Blick auf einen Werkshof
24 mm bei f/4,0 – Die kleinen Häuser verschwinden im Nebel. Sie geben uns dennoch einen Anhaltspunkt, also einen Größenvergleich.

Horizonte – Struktur für das Ultraweitwinkel

Wenn ich mit einem Super – oder einem Ultraweitwinkel wie diesem hier fotografiere, wird mir immer wieder bewusst, wie wichtig es ist, ein Bild klar zu strukturieren. Natürlich kann ich auch spontan draufhalten und später mit dem Schnitt des Fotos spielen, doch die optimale Vorgehensweise ist das nicht. Denn es kommt dann auch auf die Möglichkeiten der genutzten Kamera an. Ich habe alle Fotos für diesen Artikel mit der 5DsR gemacht, die extreme Schnitte erlaubt. Dennoch versuche ich immer, schon das Originalbild möglichst in die richtigen Verhältnisse zu bringen.
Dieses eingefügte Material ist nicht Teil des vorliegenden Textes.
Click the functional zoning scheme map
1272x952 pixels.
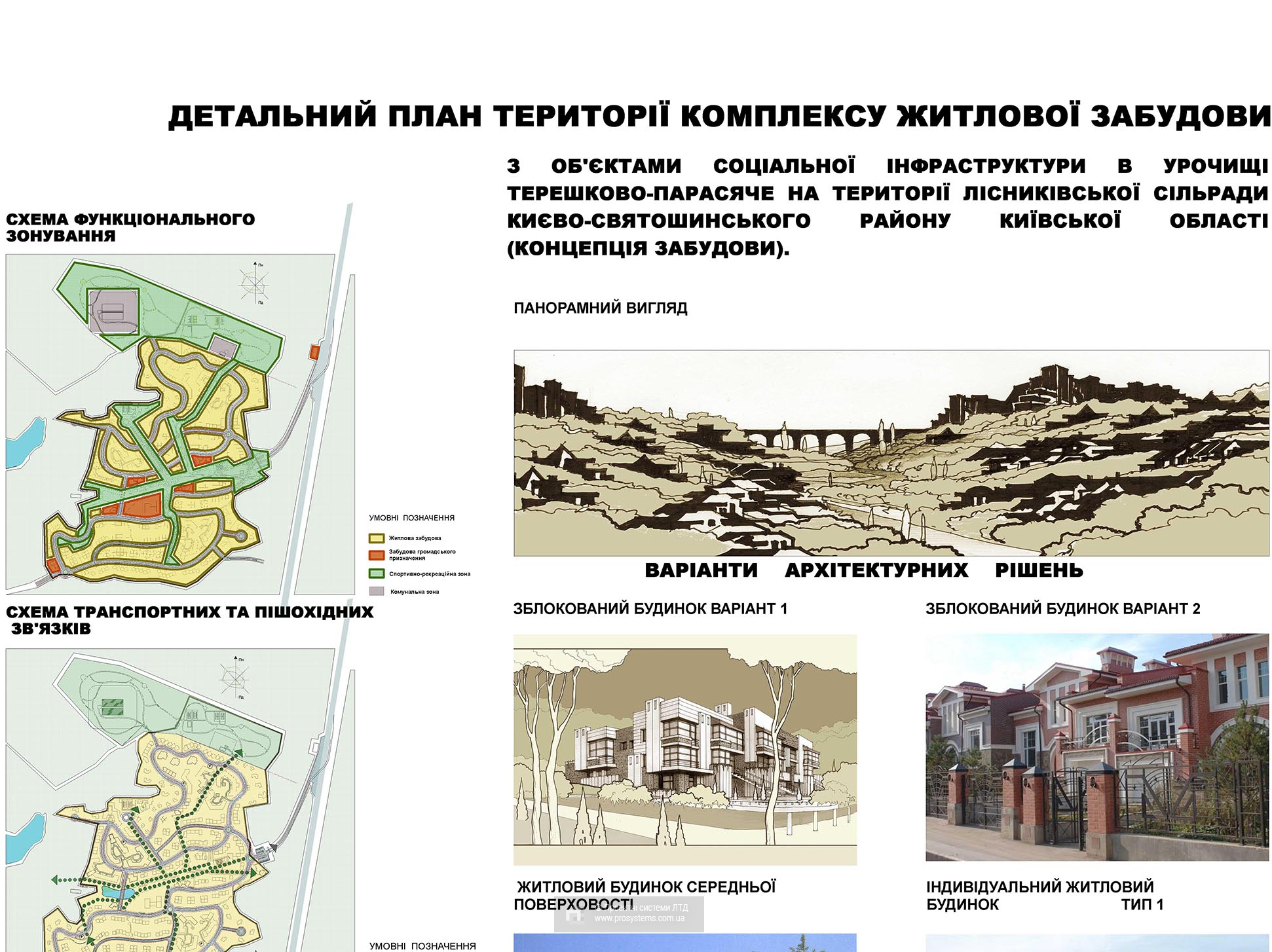pos(172,423)
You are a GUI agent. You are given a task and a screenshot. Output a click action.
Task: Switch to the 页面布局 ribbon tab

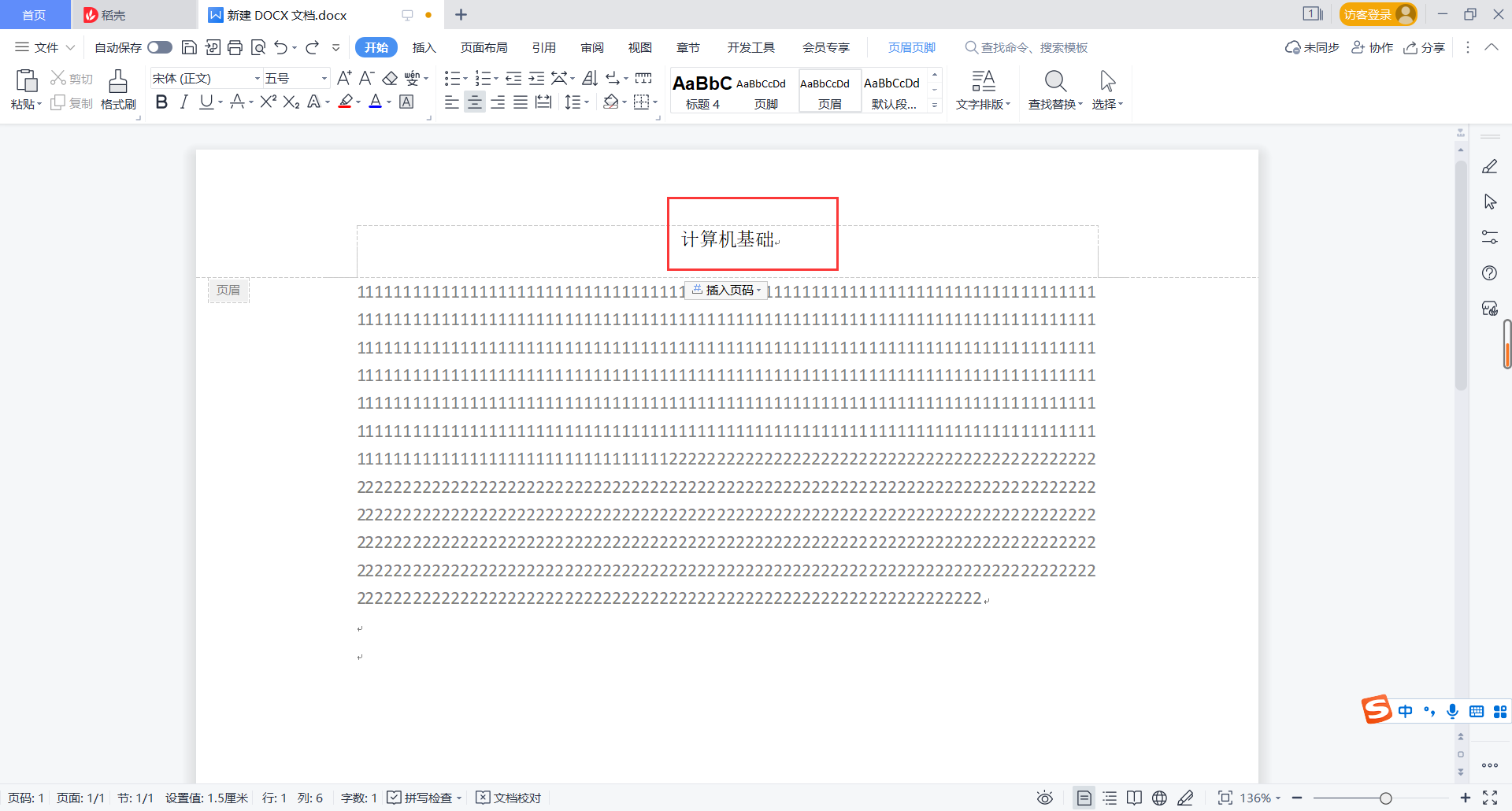pyautogui.click(x=484, y=47)

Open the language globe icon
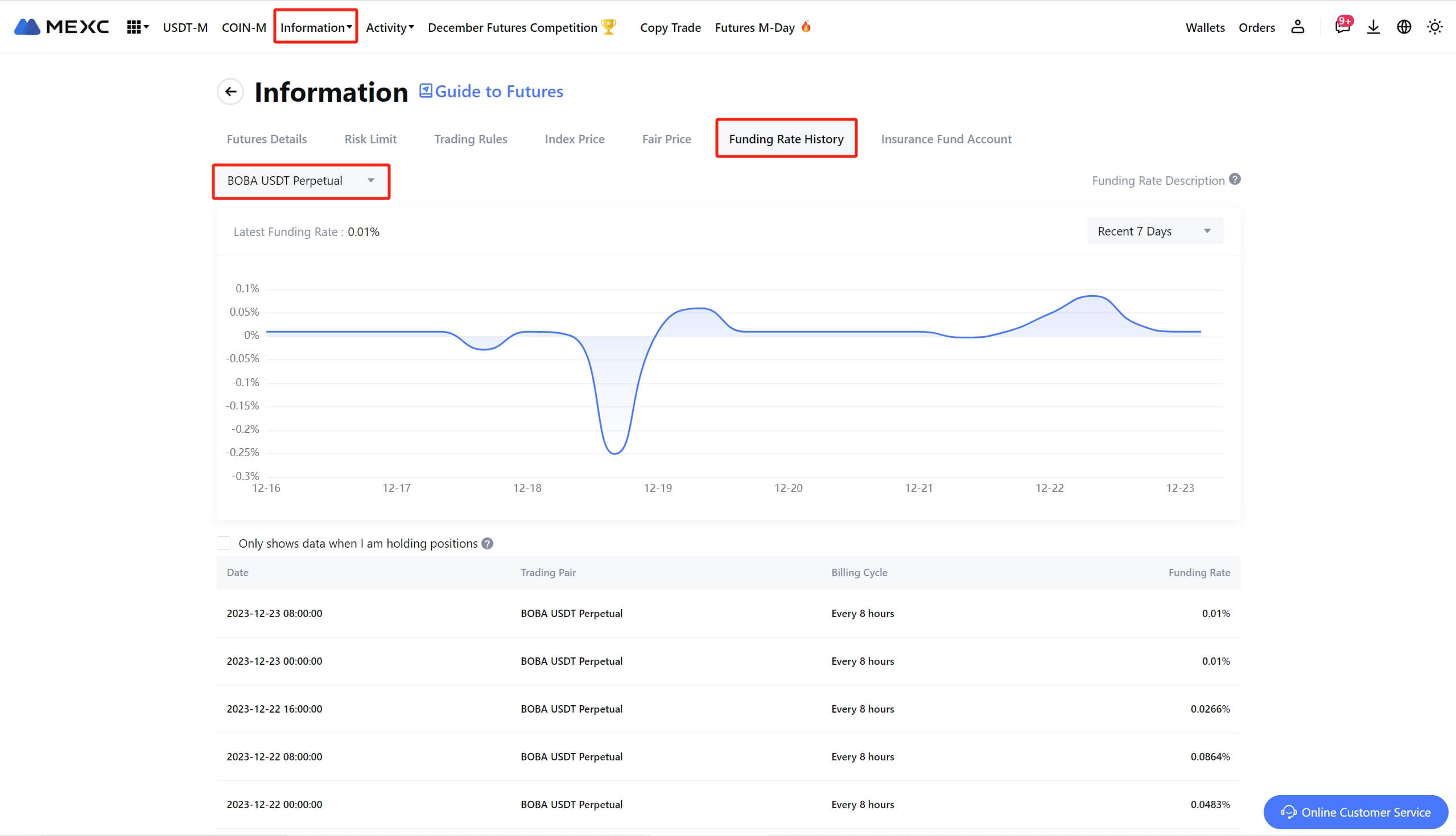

Das klappt nicht immer, aber ich arbeite daran.

Blick in ein Hafengelände
24 mm bei f/6,3 – Die Vertikalen beziehen sich auf die Fläche. Die Tanks begrenzen den Blick. Hier sieht man sehr schön, wie wenig das Ultraweitwinkel verzerrt.

Unten habe ich ein paar weiter Beispiele zusammengestellt, die zeigen, wie ich den Raumeindruck eines Fotos nur durch die Verschiebung des Horizontes verändern kann. Die Frosch- und die Vogelperspektive dürften in diesem Zusammenhang allgemein bekannte Begriffe sein. Solange der Horizont recht hoch liegt, unser Auge also den breiten Fluss überqueren muss, um weitere Details zu erkennen, wirkt das Bild sehr tief. Schneide ich den Fluss nahezu weg und lege den Horizont sehr tief, bleibt die Entfernung der Gebäude zwar gleich, aber der Gesamteindruck ist wesentlich flacher. ( In den Bildunterzeilen habe ich das noch einmal genau beschrieben.)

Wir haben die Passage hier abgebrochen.